When getting a data classification program up and running, of course there will be old, unclassified data. Ignore it. Frost says companies with the most successful data classification programs “start off classifying just what is new.”

6) Follow Policies

“A common mistake is having a data classification policy and not following it,” says Rasch. “I’d rather you not have a policy if you’re not going to do it, because if you have a policy that says you have to do it and you don’t do it, then you have double-trouble,” especially when it comes to data breaches, e-discovery requests, litigation holds or a regulatory audit.

7) Track Requirements

Maintain a list of all classification drivers and their requirements. These often include privacy laws, export restrictions, data retention requirements, customer details and product-development information. “Many of these classifications will overlap,” notes Rasch. “So you may have one document that has multiple classifications on it, some of which expire and some of which may continue. That’s what makes data classification more than trivial.”

8) Know Your Enemy

Data classification is not an abstract exercise. “Know your adversary,” says Avolio. “Who is after your information? Who would benefit? What would an adversary spend to get it? How much would an adversary benefit?”
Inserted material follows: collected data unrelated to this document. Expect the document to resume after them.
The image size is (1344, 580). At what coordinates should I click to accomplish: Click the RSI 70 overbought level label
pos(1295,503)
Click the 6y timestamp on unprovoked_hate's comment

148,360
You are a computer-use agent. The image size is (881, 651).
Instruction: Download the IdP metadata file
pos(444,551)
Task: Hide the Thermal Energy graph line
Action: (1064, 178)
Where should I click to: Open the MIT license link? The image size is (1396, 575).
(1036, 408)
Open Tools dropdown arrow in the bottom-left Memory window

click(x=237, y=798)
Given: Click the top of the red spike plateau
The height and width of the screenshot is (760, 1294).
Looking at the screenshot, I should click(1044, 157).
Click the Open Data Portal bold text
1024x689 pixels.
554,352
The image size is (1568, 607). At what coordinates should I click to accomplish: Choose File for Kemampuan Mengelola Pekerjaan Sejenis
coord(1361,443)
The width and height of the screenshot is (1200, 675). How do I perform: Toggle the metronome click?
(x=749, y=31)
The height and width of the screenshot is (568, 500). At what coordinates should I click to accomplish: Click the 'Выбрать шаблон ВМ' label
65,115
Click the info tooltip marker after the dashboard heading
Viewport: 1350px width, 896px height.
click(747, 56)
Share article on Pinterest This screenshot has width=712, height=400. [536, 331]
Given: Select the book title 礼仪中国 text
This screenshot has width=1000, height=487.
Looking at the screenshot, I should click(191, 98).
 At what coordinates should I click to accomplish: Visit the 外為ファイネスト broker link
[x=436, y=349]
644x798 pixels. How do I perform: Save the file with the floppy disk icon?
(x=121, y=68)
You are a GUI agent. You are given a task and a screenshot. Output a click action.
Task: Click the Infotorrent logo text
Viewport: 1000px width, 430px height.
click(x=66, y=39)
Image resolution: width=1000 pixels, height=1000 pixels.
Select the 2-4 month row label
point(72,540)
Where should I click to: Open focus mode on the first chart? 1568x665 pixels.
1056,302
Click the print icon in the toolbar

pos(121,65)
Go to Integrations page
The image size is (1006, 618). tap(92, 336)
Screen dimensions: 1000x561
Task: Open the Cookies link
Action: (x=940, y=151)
Also beware of the so-called matrix theory, an espionage tactic “where if you take enough benign information, you can learn a trade secret,” says Rasch. A simple example: “You know A is talking to B, and B immediately talks to C, then you know about relationships between people.”

9) Fine-Tune Penalties

Prepare for potential internal resistance. “You’re starting with the assumption that people want to classify stuff. What do you do if they’re trying to avoid it?” notes Rasch.

One technique for enforcing data classification used by some intelligence agencies is to take a penalty approach, similar to a driver’s license model: Too many incorrect data classifications, or a failure to classify classified data, and the employee gets hit with points. Reach 12 points, and your security clearance is downgraded. Meaning you’re probably out of a job.

10) Put Classifications to Work

Beyond using data classification to satisfy regulatory requirements, also stress the business upsides to internal users. “Classifying information also offers organizations a huge amount of opportunity,” says Frost. One example he offers is a company that requires its employees to tag all “commercial” (business-related) information. This designation is then added to the file properties of relevant Word documents, Excel spreadsheets and e-mails. Meanwhile, automated backup software trolls all hard drives, backing up files tagged as “commercial” on a daily basis. Thus the company ensures it has current backups of business-critical information, and tackles the rest - overwhelmingly, personal e-mails, photos, and music - via monthly whole-disk backups.

Remember the Business Rationale

As the above strategies make clear, data classification mostly remains a manual endeavor. Yet it need not be overly complex to be successful. Indeed, with a little user buy-in, even a small information classification program can have a big business upside.

Mathew Schwartz is a freelance business and technology journalist who regularly covers IT, information security, and compliance trends.